Brissenden is modeled on London's friend and muse George Sterling. Brissenden's posthumously successful poem "Ephemera" is based on Sterling's "A Wine of Wizardry".

== Reception ==
On January 16, 1910, with London in the audience, Charles R. Brown, pastor of the First Congregational Church in Oakland, California, gave a sermon entitled "London's latest book: Martin Eden." He charged that Eden and London were one and the same and that "Jack London does not believe in God." London responded in a public letter.I wrote Martin Eden, not as an autobiography, nor as a parable or what dire end awaits an unbeliever in God, but as an indictment of that pleasant, wild-beast struggle of individualism. He fought for entrance into the bourgeouise circles where he expected to find refinement, culture, high-living and high-thinking. He won his way into those circles and was appalled by the colossal, unlovely mediocrity of the bourgeousie. Being a consistent Individualist, being unaware of the collective human need, there remained nothing for which to live and fight. And so he died. Jonah Raskin referred to the book as a "critique of the American Dream and meditation on the nightmare of success."

== In other media ==

- Several films have been based on the book: the first in 1914; the second, The Adventures of Martin Eden, directed by Sidney Salkow in 1942; a third, Martin Eden, directed by Pietro Marcello and set in Naples, in 2019; a fourth in 2020 by independent filmmaker Jay Craven.

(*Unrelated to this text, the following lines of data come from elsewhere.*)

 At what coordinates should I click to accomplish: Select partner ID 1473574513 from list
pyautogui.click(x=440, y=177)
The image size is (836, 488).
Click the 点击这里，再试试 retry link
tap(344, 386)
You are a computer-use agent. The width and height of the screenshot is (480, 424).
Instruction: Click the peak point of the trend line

- Tom Waits's song "Shiver Me Timbers" on his 1974 album The Heart of Saturday Night references Eden's seafaring with the lyric:
I know Martin Eden is gonna be proud of me
And many before me who've been called by the sea
To be up in the crow's nest singin' my sayin'
Shiver me Timbers I'm a sailin' away
- The young Noodles reads Martin Eden in the Sergio Leone film Once Upon a Time in America (1984).

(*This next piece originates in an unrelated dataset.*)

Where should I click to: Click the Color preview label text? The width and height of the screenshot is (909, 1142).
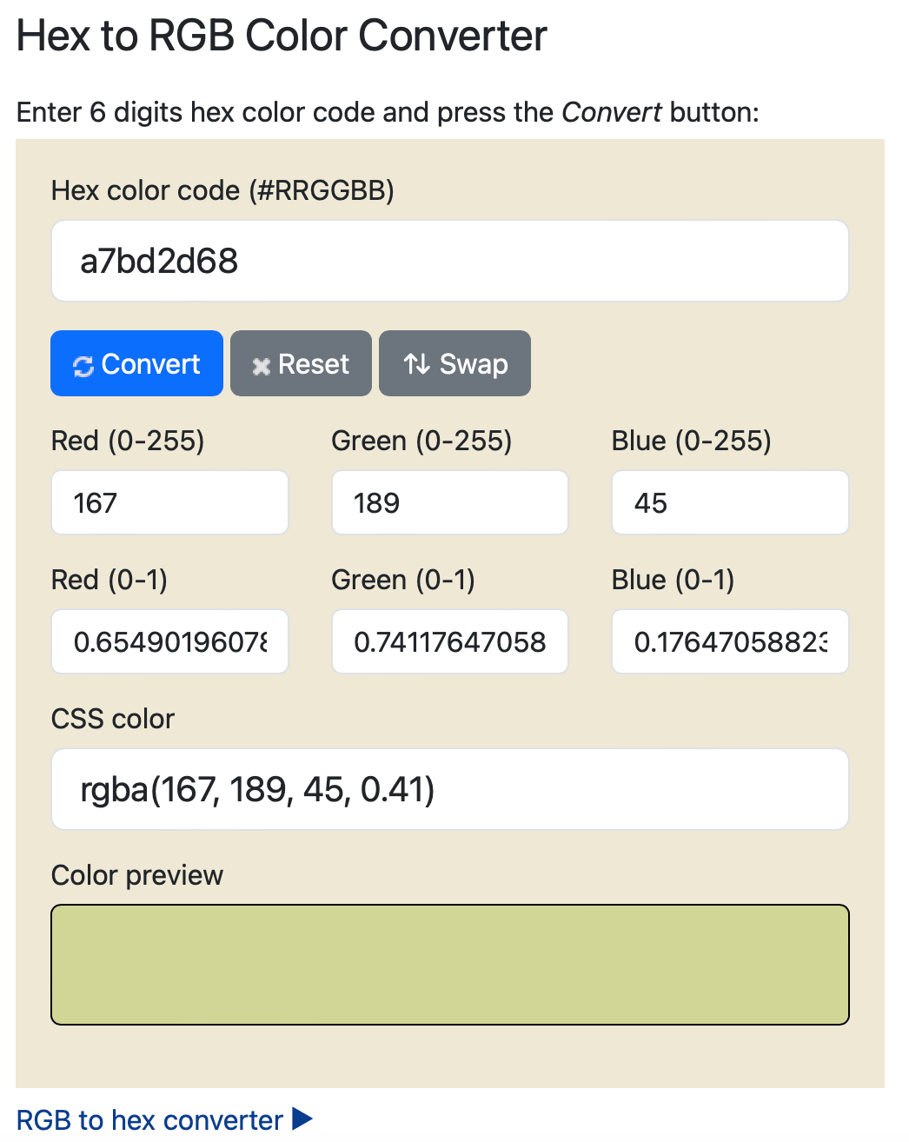click(x=136, y=875)
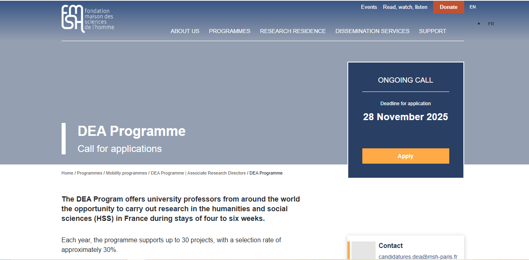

- In La Belle Époque (2019), Martin Eden is the book that Victor Drumond had been reading 45 years earlier in his 1974 hotel room.
- In The Woman of My Life (1986), Pierre (Jean-Louis Trintignant) reads a passage of Martin Eden to Laura, played by Jane Birkin.
- Kröger (Kevin Kline) lends Hélène (Sandrine Bonnaire) a copy of Martin Eden in the film Queen to Play (2009) by Caroline Bottaro.
- Rai (Italian media company) released "Martin Eden", a 5-episode TV miniseries, in 1979.
- "Martin Eden" is the title of the first song on the album Blackberry Belle (2003) by The Twilight Singers.
- In Vladimir Nabokov's Pnin (1957), the title character asks for Martin Eden in an American bookstore, describing it as "a celebrated work by the celebrated American writer Jack London", but nobody has heard of it, and they only have a copy of The Son of the Wolf. Pnin comments, "Strange! The vicissitudes of celebrity! In Russia, I remember, everybody—little children, full-grown people, doctors, advocates—everybody read and re-read him."
- In It's Fine by Me (1992) by Per Petterson, Audun says that Martin Eden inspired him to be a writer.
- Talking to the policeman Marchetti in the sixth episode of season one of Un village français, Sarah tells him she is reading Martin Eden.
- "Martin Eden" is the title of the first song on Feu, the debut studio album by French hip hop artist Nekfeu (2015).
- A musical version by Gregory Nissen is in development and has had several public readings.